__Problem statement__.
Could you retype exactly the line containing "You are a computer-use" and every line after it in the data below, leaving out the pictures?

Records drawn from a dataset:
========================
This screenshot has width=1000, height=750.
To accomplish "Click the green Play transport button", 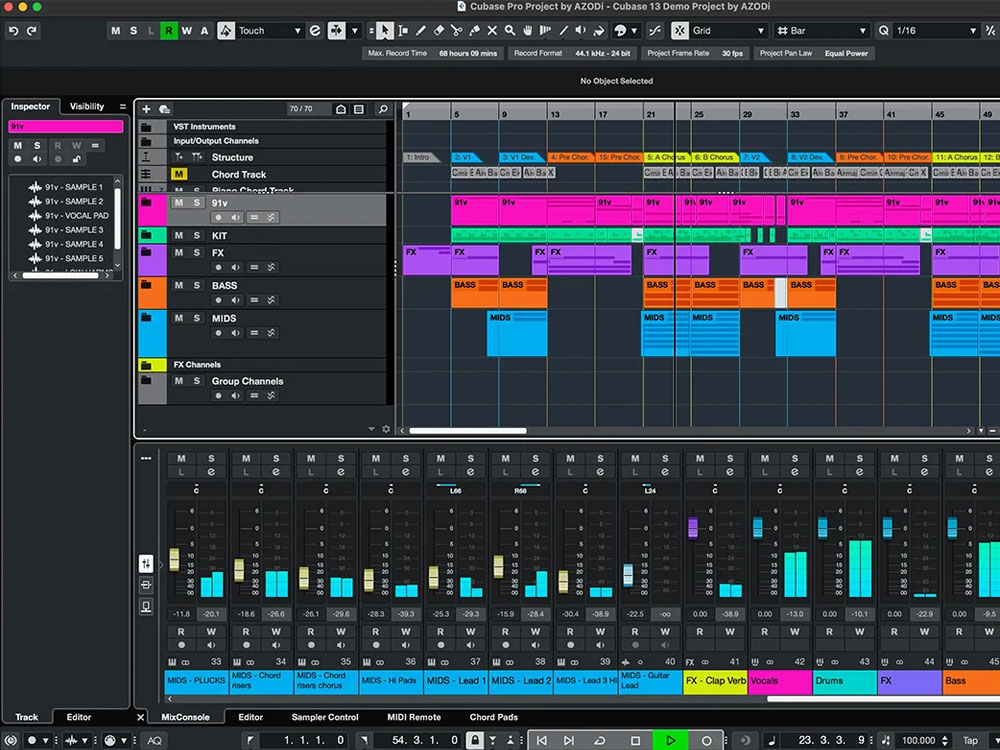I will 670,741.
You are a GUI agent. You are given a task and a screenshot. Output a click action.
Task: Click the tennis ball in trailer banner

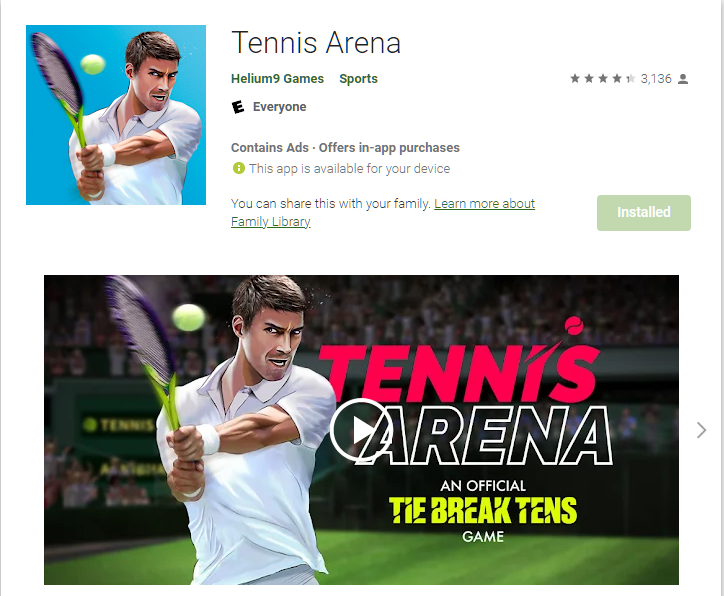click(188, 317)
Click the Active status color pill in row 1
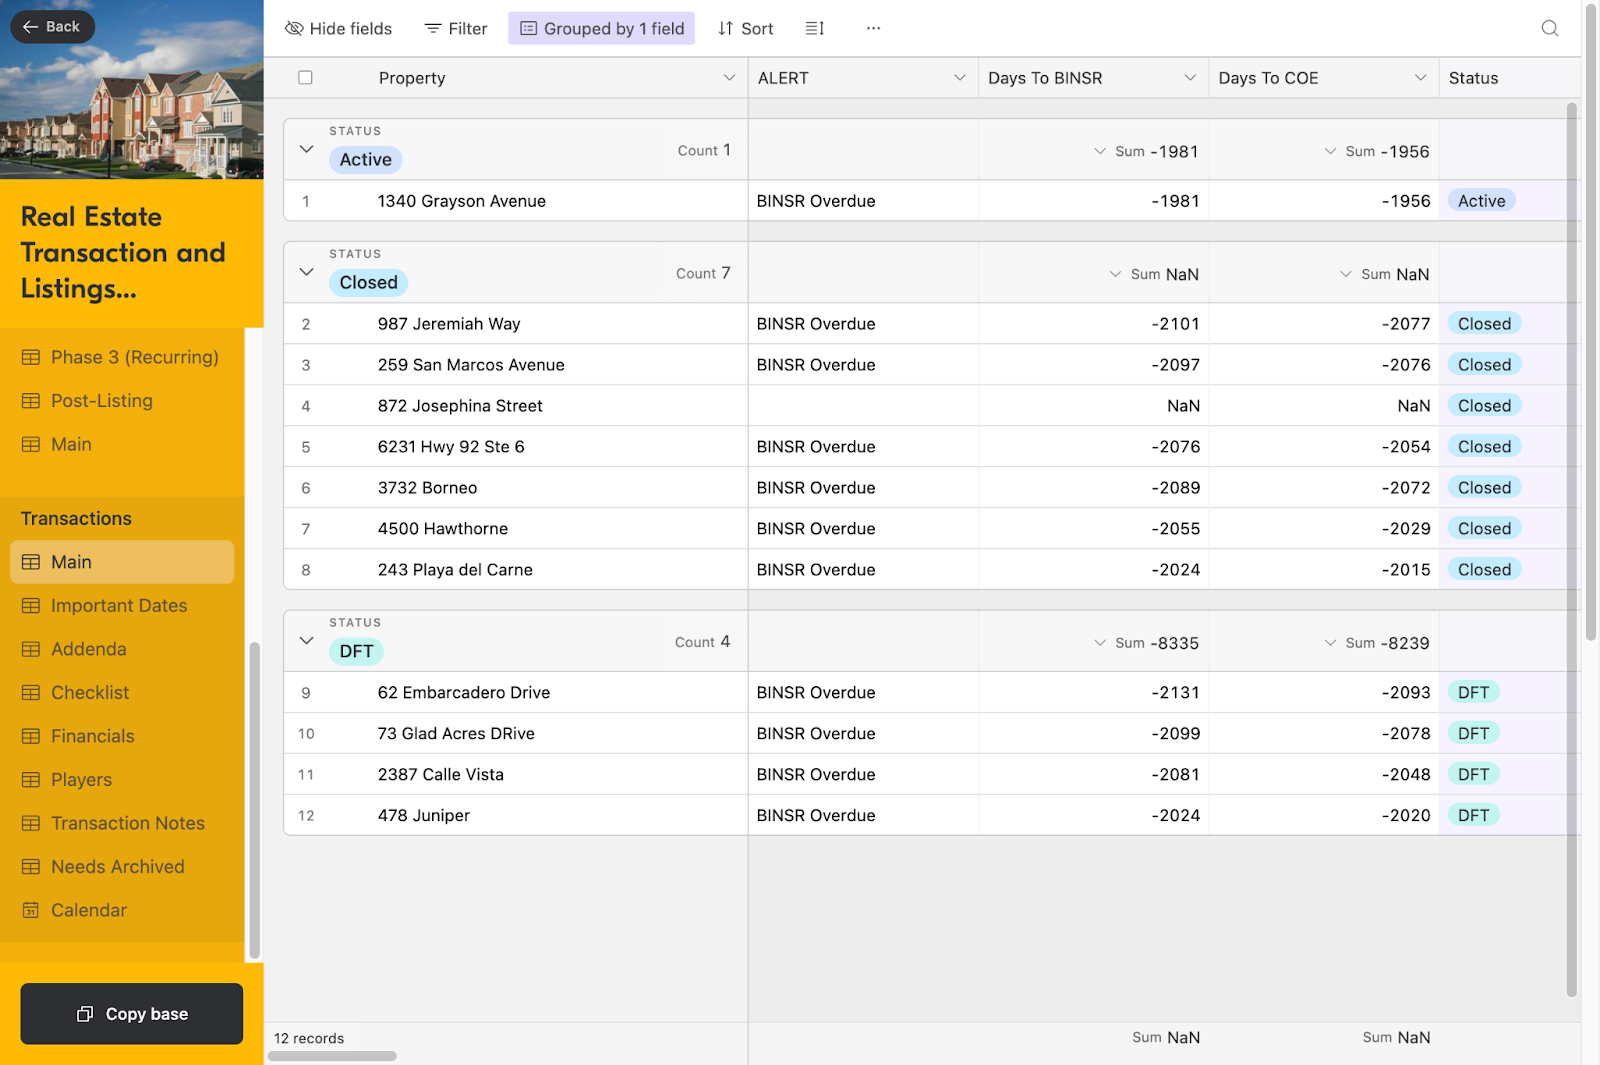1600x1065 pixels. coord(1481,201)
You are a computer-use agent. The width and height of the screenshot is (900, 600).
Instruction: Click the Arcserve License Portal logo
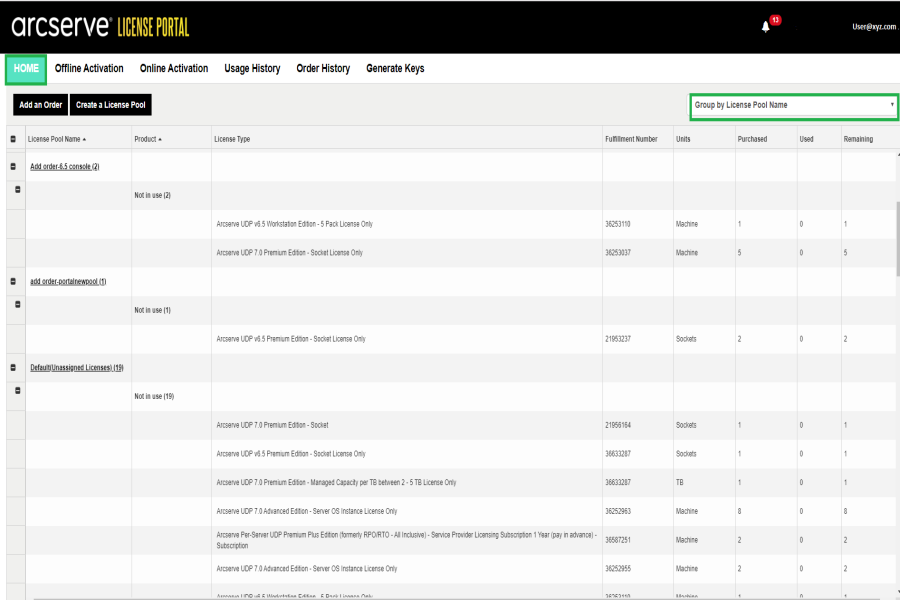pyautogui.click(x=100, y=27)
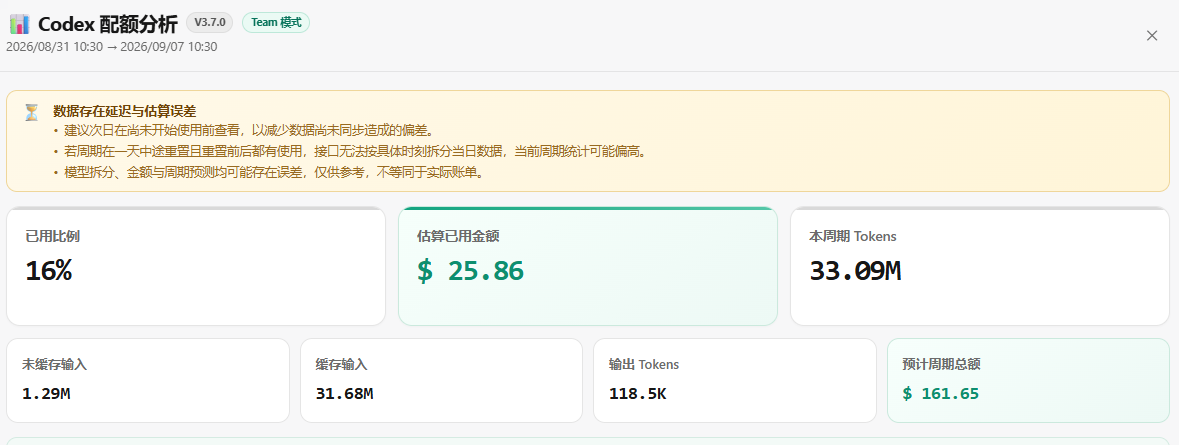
========================
__Your solution__.
You are a computer-use agent. The width and height of the screenshot is (900, 600).
Instruction: Click the Arcserve License Portal logo
pyautogui.click(x=100, y=27)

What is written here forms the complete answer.